Une fois de plus voilà un ministre de l’EN en mal de réformes qui nous ressort le serpent de mer de la « méthode globale ». Une méthode qui ne s’est jamais imposée en France dans les pratiques réelles. Il suffit de consulter les manuels de CP pour constater que la plupart d’entre eux, parfois après un soi-disant « départ global », fondent l’apprentissage de la lecture sur l’association systématique lettre/son. Cela n’a rien d’étonnant. Le français étant une langue phonographique (les signes écrits renvoient à des sons), une partie de l’apprentissage va bien consister pour l’enfant à constituer un stock de graphies correspondant aux sons qu’il connait déjà. Seulement, la lecture ce n’est pas qu’une technique de déchiffrage. Sans jamais avoir appris l’italien, tout le monde peut « lire » à haute voix un texte en italien. Evidemment sans rien y comprendre. Est-ce cela lire?

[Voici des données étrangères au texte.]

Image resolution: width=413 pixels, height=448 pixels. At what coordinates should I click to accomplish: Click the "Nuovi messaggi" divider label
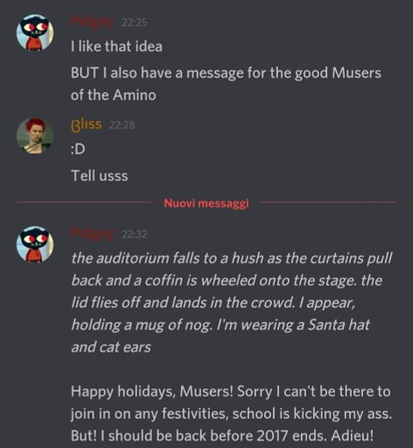(x=207, y=203)
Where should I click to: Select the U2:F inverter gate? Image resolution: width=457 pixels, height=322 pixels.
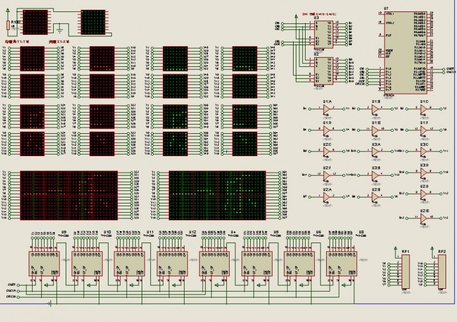(x=326, y=174)
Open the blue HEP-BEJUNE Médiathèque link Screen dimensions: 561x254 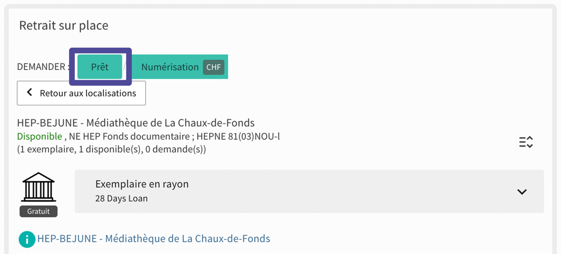click(x=153, y=238)
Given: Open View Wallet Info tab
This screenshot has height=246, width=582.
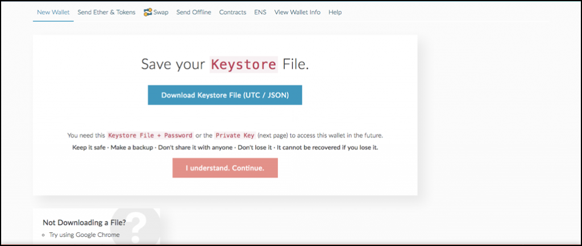Looking at the screenshot, I should pyautogui.click(x=297, y=12).
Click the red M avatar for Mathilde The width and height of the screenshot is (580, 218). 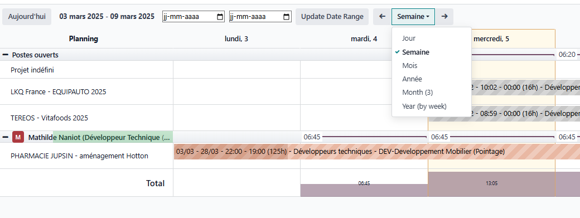coord(18,137)
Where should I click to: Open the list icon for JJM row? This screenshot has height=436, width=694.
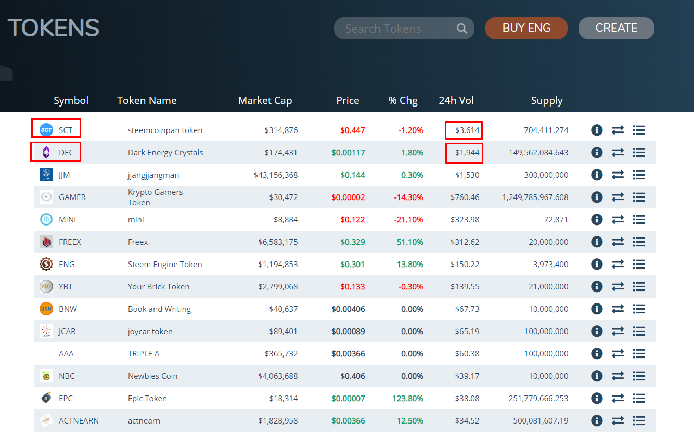coord(639,175)
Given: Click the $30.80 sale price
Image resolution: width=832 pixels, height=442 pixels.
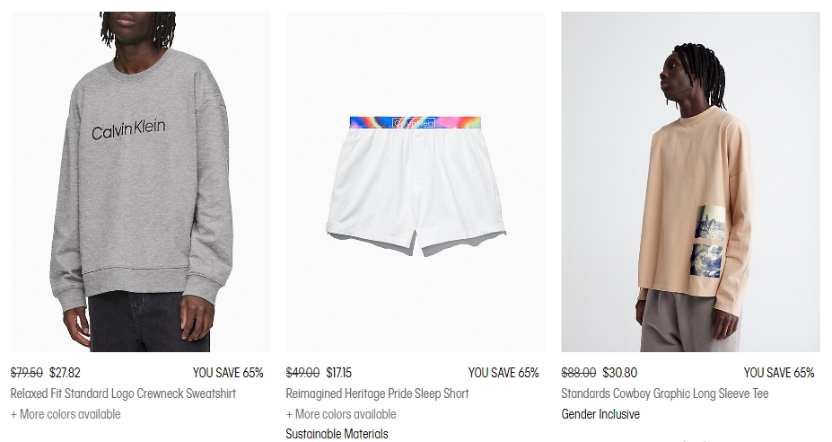Looking at the screenshot, I should (x=620, y=373).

La lecture est aussi une pratique sociale et culturelle. Quel sens et quelle importance accorder à l’acte de lire? Quel rapport au savoir cela implique-t-il? Apprendre à lire c’est entrer dans une culture dont les pratiques ne sont pas forcément familières. Les étiquetages paresseux: méthode globale, dyslexie, atteinte neurologique, handicap familial... (au sujet desquels il n’existe à l’heure actuelle aucune certitude scientifique) ne résolvent aucun problème et, au contraire, figent les situations individuelles en les stigmatisant. Ce n’est pas avec deux décrets et trois circulaires que l’on règlera la question. Ni par l’affrontement de croyances plus ou moins fondées.